━━━ Dataset entries

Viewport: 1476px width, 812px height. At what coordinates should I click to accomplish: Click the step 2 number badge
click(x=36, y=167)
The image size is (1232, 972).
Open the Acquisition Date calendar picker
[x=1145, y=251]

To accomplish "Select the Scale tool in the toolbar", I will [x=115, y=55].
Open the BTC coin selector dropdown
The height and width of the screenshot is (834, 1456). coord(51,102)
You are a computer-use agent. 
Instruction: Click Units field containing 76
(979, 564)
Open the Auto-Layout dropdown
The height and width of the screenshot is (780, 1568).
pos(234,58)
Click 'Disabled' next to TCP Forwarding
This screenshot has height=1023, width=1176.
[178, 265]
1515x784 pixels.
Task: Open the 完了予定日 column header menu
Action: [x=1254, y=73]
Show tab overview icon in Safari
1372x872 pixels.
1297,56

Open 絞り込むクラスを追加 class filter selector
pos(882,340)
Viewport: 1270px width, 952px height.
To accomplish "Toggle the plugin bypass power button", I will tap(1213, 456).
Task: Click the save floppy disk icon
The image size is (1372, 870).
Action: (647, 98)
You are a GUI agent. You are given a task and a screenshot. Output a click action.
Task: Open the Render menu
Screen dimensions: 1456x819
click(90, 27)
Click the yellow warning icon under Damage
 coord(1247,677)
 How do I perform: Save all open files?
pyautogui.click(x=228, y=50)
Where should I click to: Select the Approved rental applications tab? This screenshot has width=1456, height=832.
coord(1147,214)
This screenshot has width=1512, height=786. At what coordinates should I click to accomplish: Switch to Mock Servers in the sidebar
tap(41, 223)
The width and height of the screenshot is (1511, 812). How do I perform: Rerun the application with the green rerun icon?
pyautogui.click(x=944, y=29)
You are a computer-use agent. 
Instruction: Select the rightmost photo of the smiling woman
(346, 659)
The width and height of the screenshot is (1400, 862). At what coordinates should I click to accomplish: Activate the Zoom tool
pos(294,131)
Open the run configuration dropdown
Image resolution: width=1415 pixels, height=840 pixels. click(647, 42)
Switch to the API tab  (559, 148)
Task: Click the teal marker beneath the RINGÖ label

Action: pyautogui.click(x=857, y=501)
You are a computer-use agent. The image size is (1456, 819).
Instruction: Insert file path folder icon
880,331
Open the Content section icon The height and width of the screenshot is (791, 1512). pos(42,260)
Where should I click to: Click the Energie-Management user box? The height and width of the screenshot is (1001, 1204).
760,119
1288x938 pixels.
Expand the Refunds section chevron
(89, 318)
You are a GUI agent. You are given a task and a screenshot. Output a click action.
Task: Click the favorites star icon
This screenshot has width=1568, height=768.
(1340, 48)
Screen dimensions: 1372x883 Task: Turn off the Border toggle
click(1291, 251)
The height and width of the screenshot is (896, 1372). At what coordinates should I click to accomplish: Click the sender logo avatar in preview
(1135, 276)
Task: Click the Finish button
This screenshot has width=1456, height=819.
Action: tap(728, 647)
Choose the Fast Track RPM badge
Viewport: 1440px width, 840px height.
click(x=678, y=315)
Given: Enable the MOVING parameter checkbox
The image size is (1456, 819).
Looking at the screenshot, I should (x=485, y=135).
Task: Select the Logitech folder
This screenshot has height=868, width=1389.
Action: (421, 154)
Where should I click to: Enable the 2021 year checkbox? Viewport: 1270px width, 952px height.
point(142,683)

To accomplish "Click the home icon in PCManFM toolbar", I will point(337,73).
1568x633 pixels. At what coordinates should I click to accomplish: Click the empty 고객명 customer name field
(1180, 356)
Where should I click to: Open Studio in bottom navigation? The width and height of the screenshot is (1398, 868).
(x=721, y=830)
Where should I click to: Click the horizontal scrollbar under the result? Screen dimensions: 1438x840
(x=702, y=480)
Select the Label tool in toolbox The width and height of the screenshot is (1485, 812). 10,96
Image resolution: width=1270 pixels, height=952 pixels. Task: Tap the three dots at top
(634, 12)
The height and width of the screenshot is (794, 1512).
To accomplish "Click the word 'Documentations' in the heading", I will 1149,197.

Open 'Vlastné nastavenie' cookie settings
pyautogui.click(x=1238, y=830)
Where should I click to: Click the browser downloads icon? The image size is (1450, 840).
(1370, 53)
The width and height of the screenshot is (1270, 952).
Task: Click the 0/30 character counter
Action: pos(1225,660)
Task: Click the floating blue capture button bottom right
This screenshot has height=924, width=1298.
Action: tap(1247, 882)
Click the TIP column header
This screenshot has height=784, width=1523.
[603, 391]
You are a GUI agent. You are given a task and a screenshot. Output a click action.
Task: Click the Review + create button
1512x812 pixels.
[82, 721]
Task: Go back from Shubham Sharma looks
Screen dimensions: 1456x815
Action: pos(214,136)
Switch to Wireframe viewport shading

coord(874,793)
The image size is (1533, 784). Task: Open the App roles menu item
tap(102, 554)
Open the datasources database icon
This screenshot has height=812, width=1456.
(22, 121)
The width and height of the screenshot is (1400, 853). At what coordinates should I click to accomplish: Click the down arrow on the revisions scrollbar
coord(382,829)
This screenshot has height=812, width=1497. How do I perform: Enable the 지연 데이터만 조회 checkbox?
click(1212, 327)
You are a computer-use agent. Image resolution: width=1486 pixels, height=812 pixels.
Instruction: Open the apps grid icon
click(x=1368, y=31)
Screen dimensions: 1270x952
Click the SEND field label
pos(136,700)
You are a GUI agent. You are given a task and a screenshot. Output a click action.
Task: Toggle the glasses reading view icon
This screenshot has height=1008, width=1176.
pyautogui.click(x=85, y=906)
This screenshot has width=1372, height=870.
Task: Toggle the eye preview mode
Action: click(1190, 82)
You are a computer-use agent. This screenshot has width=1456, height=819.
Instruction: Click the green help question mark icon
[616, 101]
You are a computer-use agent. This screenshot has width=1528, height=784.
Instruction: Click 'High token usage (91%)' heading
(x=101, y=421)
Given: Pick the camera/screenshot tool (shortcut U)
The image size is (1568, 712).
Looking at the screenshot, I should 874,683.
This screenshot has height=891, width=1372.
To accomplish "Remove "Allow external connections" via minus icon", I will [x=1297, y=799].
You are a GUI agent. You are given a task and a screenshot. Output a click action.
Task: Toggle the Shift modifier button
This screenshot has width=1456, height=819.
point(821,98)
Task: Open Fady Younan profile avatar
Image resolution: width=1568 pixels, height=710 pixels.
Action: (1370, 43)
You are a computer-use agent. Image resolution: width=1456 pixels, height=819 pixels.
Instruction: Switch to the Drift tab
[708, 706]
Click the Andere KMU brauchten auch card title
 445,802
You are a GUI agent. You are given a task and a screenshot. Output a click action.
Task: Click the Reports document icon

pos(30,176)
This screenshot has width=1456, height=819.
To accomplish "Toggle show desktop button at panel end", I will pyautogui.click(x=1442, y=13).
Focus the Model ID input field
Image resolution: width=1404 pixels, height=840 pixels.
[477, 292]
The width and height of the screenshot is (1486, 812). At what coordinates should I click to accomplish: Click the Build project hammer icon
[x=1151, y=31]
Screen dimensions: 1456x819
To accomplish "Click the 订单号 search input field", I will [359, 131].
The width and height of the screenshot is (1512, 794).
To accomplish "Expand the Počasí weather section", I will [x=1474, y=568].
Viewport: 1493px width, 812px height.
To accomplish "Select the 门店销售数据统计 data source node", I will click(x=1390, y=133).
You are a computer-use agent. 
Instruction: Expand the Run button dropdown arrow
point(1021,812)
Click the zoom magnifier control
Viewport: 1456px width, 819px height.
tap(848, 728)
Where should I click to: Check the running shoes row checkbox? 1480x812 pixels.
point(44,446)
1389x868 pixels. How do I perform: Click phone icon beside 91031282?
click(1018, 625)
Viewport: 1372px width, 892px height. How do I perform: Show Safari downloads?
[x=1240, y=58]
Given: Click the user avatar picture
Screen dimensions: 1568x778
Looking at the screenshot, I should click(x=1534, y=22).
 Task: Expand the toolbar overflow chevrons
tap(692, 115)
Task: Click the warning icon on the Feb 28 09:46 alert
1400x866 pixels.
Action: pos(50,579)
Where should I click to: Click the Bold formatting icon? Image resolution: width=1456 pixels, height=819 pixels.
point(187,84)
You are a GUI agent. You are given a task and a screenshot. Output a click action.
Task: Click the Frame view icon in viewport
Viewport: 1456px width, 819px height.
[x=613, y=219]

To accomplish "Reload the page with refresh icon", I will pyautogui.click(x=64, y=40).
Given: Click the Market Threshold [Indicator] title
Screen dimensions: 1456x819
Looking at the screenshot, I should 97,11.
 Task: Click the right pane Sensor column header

━━━━━━

** What you have to do **
From the records above, print only the lines between the one holding "Viewport: 1440px width, 840px height." and the one holding "Task: Click the floating", inclusive, exactly as they stand.

** Completed exercise **
Viewport: 1440px width, 840px height.
click(x=678, y=315)
Given: Enable the MOVING parameter checkbox
The image size is (1456, 819).
Looking at the screenshot, I should (x=485, y=135).
Task: Select the Logitech folder
This screenshot has height=868, width=1389.
Action: (421, 154)
Where should I click to: Enable the 2021 year checkbox? Viewport: 1270px width, 952px height.
point(142,683)

To accomplish "Click the home icon in PCManFM toolbar", I will point(337,73).
1568x633 pixels. At what coordinates should I click to accomplish: Click the empty 고객명 customer name field
(1180, 356)
Where should I click to: Open Studio in bottom navigation? The width and height of the screenshot is (1398, 868).
(x=721, y=830)
Where should I click to: Click the horizontal scrollbar under the result? Screen dimensions: 1438x840
(x=702, y=480)
Select the Label tool in toolbox The width and height of the screenshot is (1485, 812). 10,96
Image resolution: width=1270 pixels, height=952 pixels. Task: Tap the three dots at top
(634, 12)
The height and width of the screenshot is (794, 1512).
To accomplish "Click the word 'Documentations' in the heading", I will 1149,197.

Open 'Vlastné nastavenie' cookie settings
pyautogui.click(x=1238, y=830)
Where should I click to: Click the browser downloads icon? The image size is (1450, 840).
(1370, 53)
The width and height of the screenshot is (1270, 952).
Task: Click the 0/30 character counter
Action: pos(1225,660)
Task: Click the floating blue capture button bottom right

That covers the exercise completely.